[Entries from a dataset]

══════════════════════════════

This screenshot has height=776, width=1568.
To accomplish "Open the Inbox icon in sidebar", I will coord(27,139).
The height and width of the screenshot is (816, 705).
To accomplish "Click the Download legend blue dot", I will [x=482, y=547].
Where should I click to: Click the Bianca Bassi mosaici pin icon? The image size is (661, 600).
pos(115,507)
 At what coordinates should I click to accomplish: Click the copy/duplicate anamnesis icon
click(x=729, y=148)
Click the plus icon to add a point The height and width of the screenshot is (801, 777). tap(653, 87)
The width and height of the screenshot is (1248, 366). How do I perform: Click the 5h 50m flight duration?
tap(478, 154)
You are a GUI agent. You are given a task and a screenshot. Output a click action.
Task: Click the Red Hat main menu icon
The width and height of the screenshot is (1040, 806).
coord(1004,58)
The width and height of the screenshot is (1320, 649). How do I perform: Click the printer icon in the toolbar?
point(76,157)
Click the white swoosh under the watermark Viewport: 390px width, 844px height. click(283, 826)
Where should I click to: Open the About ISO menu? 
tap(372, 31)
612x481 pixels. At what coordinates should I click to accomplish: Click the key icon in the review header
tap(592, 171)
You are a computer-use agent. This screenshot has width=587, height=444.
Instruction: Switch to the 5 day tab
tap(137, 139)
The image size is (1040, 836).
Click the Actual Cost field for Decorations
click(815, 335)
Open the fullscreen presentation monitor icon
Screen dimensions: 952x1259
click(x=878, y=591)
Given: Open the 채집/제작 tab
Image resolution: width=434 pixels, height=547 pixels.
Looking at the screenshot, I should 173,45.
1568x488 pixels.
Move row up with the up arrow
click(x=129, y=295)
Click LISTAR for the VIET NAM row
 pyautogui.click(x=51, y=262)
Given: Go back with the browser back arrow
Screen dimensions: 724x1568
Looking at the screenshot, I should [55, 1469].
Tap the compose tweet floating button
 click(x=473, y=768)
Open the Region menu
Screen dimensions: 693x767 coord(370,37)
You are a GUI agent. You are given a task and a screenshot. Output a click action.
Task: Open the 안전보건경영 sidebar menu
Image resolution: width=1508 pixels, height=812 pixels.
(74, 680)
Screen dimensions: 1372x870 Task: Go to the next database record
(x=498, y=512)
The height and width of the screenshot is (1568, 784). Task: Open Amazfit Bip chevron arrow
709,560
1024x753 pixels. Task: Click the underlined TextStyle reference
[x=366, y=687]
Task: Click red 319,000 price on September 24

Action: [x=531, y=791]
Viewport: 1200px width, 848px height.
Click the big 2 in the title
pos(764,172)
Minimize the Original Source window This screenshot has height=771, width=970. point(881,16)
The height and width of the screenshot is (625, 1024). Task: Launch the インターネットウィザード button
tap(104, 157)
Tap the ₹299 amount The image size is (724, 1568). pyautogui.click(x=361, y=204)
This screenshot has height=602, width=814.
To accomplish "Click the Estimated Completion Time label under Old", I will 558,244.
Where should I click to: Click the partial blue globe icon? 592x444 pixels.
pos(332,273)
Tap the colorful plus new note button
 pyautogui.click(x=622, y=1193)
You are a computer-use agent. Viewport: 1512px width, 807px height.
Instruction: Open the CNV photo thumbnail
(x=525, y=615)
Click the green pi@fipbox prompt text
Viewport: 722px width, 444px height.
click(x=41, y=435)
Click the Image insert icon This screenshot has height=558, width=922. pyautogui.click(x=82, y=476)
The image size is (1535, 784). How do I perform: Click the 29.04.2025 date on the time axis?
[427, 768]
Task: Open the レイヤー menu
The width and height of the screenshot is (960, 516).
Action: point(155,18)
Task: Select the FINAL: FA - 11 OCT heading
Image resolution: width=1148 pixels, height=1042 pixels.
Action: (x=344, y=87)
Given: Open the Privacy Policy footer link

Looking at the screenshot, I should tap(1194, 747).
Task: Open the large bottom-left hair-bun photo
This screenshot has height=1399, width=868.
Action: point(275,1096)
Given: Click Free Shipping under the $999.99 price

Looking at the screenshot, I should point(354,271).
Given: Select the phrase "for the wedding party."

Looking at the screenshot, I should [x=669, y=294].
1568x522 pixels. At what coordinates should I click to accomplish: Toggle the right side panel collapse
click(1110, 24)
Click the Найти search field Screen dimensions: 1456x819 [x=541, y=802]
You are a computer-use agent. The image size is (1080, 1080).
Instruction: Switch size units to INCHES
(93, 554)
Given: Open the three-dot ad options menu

══════════════════════════════

What you are asked to do = How many lines in the rows above contain the string "coordinates"? Case counts. Give only the number.

Result of the task = 3